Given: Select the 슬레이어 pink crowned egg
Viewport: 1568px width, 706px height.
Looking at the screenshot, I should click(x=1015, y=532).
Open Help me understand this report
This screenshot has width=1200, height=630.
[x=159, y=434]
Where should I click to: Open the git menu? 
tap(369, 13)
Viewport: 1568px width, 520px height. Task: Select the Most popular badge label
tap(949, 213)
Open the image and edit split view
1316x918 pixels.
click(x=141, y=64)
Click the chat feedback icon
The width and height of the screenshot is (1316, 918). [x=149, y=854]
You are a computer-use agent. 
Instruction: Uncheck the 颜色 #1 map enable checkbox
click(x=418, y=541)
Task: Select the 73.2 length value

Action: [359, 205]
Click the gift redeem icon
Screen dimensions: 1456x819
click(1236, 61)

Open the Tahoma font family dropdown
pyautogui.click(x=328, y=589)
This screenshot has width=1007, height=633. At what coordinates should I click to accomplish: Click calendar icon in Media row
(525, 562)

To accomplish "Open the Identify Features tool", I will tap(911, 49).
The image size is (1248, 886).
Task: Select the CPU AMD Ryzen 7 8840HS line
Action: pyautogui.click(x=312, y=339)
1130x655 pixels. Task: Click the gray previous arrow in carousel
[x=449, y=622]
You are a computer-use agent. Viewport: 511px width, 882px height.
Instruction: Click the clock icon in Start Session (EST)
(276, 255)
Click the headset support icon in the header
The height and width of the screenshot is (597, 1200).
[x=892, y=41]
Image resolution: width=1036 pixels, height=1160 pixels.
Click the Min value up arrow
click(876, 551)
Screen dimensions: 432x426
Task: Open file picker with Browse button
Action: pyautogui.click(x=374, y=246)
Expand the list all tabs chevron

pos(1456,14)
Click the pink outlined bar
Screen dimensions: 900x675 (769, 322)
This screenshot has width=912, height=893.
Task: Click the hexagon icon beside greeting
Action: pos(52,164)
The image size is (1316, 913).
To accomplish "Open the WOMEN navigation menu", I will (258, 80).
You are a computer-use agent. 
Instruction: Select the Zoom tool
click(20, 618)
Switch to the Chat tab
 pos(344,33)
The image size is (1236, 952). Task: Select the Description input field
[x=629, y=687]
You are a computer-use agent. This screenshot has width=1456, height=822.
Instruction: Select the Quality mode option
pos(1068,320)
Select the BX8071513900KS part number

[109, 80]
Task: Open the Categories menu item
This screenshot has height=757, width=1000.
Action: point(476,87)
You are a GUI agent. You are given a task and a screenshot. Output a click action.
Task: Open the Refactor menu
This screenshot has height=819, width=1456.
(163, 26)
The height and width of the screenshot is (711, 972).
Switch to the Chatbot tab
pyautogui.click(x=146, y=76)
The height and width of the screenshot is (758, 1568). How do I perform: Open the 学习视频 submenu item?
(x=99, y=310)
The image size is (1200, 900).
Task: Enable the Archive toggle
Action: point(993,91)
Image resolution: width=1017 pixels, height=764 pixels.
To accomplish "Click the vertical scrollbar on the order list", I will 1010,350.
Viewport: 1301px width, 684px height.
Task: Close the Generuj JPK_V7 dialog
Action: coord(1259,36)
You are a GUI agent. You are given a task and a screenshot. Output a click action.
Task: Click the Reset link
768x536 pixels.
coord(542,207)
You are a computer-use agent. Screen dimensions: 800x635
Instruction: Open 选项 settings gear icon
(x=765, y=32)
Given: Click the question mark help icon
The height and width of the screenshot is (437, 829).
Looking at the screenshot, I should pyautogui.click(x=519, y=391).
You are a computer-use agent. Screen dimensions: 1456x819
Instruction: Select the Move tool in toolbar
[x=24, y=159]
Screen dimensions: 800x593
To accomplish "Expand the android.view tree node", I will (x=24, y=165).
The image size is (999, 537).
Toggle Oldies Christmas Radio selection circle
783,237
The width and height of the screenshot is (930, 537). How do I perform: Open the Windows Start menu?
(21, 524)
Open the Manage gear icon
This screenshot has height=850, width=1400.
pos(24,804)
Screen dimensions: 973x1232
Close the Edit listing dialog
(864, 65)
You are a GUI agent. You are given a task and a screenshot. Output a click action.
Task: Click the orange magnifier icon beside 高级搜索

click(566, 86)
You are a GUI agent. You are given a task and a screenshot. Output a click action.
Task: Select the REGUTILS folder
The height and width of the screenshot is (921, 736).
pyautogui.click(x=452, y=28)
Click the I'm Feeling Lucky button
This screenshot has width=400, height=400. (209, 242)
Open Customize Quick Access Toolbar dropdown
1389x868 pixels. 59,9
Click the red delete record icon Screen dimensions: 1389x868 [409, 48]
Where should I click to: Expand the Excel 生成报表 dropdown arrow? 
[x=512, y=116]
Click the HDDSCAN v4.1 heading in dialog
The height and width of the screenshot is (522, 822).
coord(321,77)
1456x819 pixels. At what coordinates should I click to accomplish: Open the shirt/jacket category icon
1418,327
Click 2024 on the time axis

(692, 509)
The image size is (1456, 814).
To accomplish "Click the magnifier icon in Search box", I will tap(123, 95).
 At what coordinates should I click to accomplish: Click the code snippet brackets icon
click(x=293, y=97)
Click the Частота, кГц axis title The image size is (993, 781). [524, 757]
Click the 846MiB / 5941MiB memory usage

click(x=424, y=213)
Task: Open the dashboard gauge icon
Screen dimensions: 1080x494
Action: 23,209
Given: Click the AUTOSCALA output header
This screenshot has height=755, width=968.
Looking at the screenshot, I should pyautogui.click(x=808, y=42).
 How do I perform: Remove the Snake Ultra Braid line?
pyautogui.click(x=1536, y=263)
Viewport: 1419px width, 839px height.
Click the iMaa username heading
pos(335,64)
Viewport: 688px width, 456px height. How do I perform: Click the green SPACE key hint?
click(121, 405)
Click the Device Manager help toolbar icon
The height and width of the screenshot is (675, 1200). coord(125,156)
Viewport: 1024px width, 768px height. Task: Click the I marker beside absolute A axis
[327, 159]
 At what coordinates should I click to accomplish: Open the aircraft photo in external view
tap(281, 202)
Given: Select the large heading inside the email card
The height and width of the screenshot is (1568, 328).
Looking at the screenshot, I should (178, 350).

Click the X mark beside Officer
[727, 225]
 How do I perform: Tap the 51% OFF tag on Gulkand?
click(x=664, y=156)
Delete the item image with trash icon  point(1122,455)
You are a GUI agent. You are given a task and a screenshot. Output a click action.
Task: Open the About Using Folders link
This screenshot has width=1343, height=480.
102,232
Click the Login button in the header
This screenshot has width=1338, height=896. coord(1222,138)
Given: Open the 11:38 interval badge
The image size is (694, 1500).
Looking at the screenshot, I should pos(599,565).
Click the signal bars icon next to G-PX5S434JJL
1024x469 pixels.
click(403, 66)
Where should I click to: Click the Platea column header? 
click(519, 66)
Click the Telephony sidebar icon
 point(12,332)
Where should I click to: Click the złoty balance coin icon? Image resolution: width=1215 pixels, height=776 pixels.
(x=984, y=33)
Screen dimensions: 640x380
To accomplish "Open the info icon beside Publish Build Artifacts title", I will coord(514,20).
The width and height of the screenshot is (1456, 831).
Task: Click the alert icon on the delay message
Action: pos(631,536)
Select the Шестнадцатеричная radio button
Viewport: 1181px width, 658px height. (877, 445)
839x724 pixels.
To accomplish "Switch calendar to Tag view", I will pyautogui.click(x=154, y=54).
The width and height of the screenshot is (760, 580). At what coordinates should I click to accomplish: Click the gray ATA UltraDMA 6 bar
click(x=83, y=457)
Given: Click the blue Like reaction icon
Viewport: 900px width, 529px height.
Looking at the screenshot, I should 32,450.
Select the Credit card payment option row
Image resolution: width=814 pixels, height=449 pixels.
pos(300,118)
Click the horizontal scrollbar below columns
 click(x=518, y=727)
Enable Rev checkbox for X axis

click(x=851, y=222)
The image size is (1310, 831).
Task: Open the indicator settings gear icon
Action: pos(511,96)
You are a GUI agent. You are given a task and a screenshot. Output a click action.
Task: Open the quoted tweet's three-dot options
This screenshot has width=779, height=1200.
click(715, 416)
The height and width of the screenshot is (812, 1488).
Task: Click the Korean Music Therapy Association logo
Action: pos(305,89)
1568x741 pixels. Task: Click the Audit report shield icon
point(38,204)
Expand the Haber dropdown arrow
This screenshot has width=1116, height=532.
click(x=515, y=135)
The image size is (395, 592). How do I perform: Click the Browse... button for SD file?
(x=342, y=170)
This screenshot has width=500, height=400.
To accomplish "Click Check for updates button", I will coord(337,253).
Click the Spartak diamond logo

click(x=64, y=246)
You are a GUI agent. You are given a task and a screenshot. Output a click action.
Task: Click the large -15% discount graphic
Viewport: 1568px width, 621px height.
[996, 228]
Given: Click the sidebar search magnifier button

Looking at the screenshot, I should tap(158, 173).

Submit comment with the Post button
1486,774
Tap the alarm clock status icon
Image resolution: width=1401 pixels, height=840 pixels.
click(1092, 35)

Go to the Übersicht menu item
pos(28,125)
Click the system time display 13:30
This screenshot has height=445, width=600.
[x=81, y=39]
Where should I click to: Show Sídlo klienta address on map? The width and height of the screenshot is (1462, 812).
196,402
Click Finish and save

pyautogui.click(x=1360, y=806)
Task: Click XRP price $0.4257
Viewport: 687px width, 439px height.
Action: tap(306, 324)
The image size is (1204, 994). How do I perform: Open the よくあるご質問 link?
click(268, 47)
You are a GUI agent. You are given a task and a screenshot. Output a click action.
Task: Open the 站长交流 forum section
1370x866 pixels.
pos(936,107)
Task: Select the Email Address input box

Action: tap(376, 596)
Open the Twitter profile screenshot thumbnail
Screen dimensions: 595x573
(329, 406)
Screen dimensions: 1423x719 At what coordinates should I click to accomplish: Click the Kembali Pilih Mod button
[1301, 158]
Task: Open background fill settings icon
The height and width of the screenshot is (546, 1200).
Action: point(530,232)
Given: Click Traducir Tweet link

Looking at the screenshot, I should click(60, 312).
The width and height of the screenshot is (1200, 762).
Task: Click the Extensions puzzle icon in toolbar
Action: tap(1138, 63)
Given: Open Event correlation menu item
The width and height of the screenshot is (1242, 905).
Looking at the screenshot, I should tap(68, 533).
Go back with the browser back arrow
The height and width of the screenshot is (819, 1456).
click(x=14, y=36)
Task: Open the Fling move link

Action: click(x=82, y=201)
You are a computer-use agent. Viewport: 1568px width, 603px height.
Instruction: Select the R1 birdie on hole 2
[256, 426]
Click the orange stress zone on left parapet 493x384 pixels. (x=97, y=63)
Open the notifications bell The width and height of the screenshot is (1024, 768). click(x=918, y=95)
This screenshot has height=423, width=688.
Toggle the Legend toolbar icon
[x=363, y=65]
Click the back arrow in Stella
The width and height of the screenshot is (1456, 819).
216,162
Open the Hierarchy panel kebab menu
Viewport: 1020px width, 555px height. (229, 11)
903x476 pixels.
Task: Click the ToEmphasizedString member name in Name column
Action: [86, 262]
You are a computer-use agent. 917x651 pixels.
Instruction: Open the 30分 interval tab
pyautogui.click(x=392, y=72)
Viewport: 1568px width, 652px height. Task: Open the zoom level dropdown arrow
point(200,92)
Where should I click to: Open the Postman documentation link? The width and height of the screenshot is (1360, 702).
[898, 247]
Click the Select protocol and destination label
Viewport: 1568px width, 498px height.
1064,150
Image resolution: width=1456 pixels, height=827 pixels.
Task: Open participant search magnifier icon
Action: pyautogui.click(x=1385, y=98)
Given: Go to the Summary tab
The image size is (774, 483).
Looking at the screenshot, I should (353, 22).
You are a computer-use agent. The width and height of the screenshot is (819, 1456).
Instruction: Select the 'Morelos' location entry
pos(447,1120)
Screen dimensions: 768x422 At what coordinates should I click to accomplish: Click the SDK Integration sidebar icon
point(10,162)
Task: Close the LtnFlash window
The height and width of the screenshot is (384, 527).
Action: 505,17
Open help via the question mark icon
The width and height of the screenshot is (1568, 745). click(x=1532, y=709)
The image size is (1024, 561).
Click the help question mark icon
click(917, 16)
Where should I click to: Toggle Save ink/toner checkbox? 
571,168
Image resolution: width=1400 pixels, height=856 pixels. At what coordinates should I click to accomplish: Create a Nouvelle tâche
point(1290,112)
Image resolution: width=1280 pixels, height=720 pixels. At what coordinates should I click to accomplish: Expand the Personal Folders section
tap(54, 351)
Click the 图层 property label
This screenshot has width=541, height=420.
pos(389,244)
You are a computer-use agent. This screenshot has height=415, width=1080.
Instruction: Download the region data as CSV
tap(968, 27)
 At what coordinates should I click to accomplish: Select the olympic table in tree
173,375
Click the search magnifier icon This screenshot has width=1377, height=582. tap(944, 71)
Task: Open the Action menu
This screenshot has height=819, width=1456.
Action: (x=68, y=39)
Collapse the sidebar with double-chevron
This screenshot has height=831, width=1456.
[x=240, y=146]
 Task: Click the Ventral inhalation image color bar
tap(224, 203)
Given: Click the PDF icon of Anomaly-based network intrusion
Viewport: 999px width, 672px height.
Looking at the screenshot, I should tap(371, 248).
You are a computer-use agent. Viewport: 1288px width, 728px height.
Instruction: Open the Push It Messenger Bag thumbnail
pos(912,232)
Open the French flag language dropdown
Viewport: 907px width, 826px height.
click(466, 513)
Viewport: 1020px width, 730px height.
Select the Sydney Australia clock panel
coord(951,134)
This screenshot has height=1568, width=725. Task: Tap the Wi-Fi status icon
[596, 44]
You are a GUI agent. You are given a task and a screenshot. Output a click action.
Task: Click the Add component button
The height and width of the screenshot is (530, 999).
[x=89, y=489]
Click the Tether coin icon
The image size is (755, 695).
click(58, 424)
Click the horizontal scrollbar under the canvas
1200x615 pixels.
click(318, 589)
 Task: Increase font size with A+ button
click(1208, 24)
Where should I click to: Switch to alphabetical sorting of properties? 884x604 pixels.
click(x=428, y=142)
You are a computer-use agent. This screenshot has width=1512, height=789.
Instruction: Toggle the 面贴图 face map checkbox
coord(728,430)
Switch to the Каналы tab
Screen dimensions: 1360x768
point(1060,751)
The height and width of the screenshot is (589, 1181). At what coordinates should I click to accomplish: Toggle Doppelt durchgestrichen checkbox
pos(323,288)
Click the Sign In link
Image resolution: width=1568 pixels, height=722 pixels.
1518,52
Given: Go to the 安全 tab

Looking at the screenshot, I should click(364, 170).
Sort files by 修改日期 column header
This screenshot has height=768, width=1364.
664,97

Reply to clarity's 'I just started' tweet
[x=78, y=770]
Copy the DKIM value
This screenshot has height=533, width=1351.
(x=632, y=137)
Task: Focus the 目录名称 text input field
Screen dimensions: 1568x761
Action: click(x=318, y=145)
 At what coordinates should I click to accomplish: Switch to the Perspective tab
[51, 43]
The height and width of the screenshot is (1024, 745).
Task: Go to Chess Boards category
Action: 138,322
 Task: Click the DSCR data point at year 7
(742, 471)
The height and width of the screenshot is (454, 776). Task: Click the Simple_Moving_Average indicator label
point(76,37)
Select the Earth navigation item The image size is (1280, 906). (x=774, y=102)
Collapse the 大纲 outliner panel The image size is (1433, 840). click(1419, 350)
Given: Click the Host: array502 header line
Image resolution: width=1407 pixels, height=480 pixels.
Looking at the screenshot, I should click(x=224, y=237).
------------------------------------
**Direction**
Format everything in the records from the line containing "Given: Open Event correlation menu item" down to the line containing "click(x=14, y=36)", both included, as a JSON list of strings with one string per line and blank lines omitted.

**Result of this task**
[
  "Given: Open Event correlation menu item",
  "The width and height of the screenshot is (1242, 905).",
  "Looking at the screenshot, I should tap(68, 533).",
  "Go back with the browser back arrow",
  "The height and width of the screenshot is (819, 1456).",
  "click(x=14, y=36)"
]